401K balances by age

These red lines and the numbers on the right are what Fidelity recommends you have saved by that time and this is in number of times your salary. So by your 30s, they recommend having about two-times your annual salary saved. That recommendation increases to 9-times your salary by the time you retire so for example, if you make $36,000 a year then Fidelity says you should have about $324,000 in your 401k plan by the time you retire.

There is obviously a huge gap in that recommendation and what people actually have saved for retirement. That $168,000 average 401k balance is only enough to provide about $560 a month if you’re taking out 4% a year. Basically, the average retiree here is looking at running out of money in less than 10 years.

Of course, this is the average of people that have anything saved in their 401k program. This doesn’t even include the 48 million Americans with nothing saved at all, that’s three-in-ten people that will rely completely on about a thousand a month from social security to live on.

How to Get More from Your 401k

But this is a problem that is so easy to fix. Having that company 401k match means you only need to contribute a small part of your check to be ready for retirement. Going back to our example, if you’re contributing just $150 a month and getting a half match, then you’re set for a half million dollar payday in retirement.

Even contributing half that, so just $75 a month and getting your company match, means having over $250,000 by the time you reach 65. But I want you to try maxing out your company match, that’s the real secret to 401k plans.

This means finding out your company’s match rules. If they offer to match up to 6% of your salary, then contribute 6% of your salary. If they only match up to 3% then at least contribute that much. You can take it out of each check, just one check a month or even take the whole year’s contribution out all at once.
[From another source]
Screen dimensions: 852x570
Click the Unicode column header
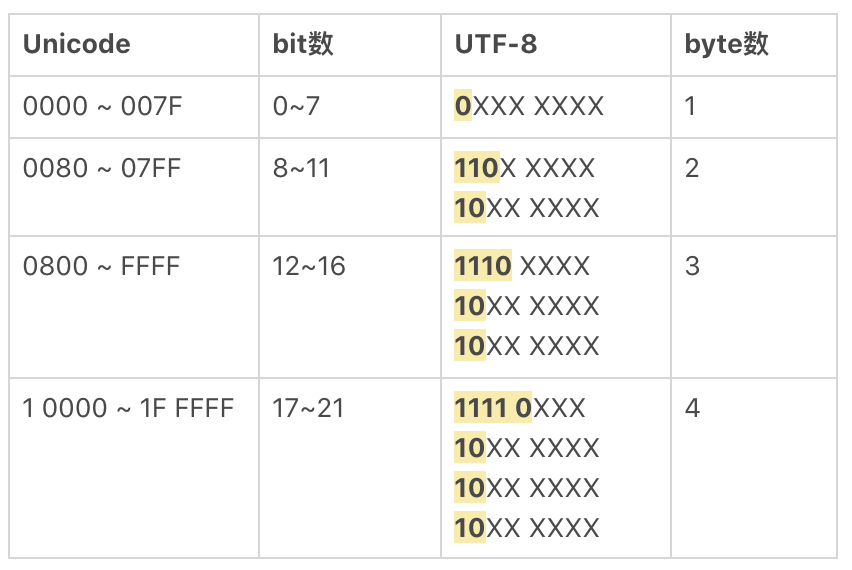(76, 45)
Is a 401k Loan a Good Idea?

Now I want to talk about 401k loans pros and cons and why I have a love-hate relationship with 401k plans.

I see a lot of people fall for the 401k loan trap and it can seem like a way to get a cheap loan. How a 401k loan works is you borrow from the account value, basically taking that amount out of your savings. You usually have five years to repay the loan and everything you repay, interest and all, goes back into your 401k account. So basically you’re paying yourself the interest.
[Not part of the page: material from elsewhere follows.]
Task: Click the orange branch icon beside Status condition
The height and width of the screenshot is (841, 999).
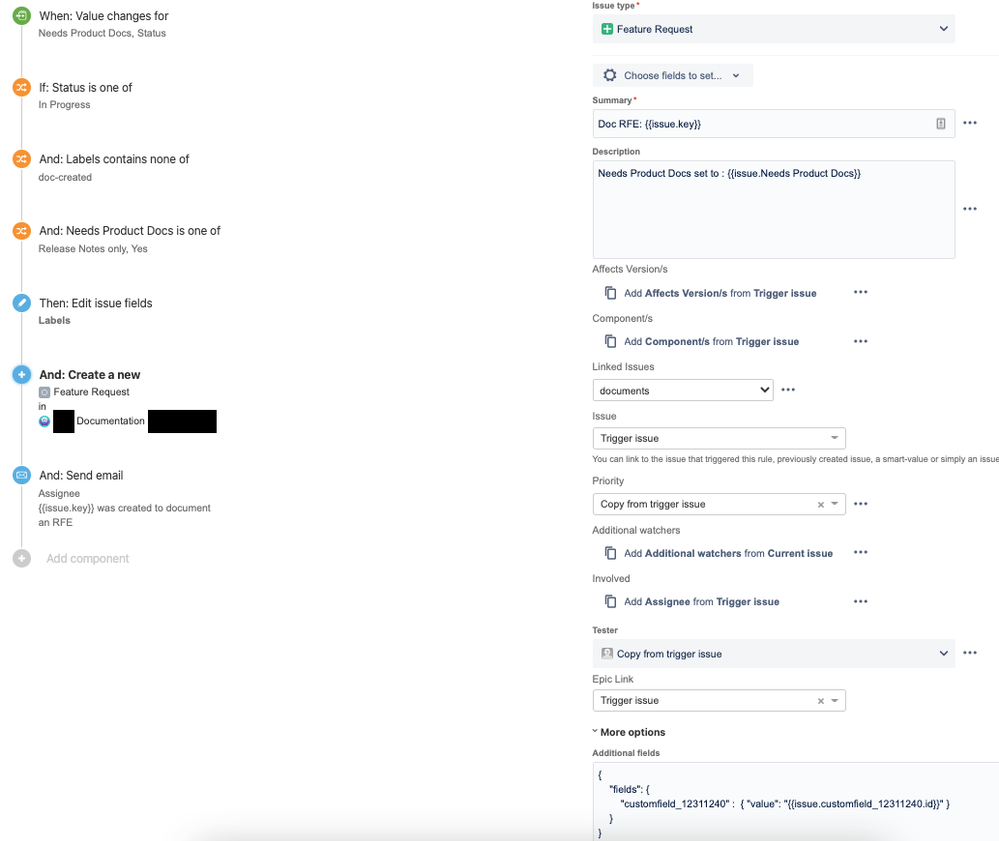Action: (x=22, y=87)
That might seem like an interest-free loan and a good way to get a little extra cash but there are some big downsides to a 401k loan.

The downsides to a 401k loan are that you’re missing out on a lot of returns and company match while you repay the loan. Your money is not longer invested so the only return is that interest you pay and most plans won’t let you contribute while you pay back your loan.

That means no company match either. Even worse, if you leave your job and can’t repay the loan, you’ll owe a 10% penalty and the taxes on the amount.

So the simple answer is don’t borrow on your 401k account.

Why I Hate 401k Plans

Now after all this, after telling you why a 401k plan is such a great deal and how you absolutely must be contributing to your plan, I want to tell you why I hate these programs.

And the reason here is that 401k plans are so damn expensive!

The average 401k plan charges you 1% on your money each year just to run the plan. On top of that, you pay a fee for each fund you hold in your plan, an expense ratio that can average another 1% on the mutual funds.

And while I love exchange traded funds, those ETFs that trade like stocks and charge ridiculously low fees, most 401k plans only allow you to invest in mutual funds provided by the investment company. Those mutual funds are typically five-times more expensive than an ETF alternative.

Forbes found in one study that a difference of just 0.93%, less than one percent difference in fees, can cost a single investor up to $215,000 in their retirement.

Now the tragedy here is you really can’t do much about it. Your company sets up the plan with the investment company and the fees are set. I still want you to max out your company match because that’s free money, even despite those higher fees. Getting a 50% match on your contributions is like an instant 50% return. That’s the kind of return that would make even Warren Buffett salivate so don’t miss out on the benefits of a 401k.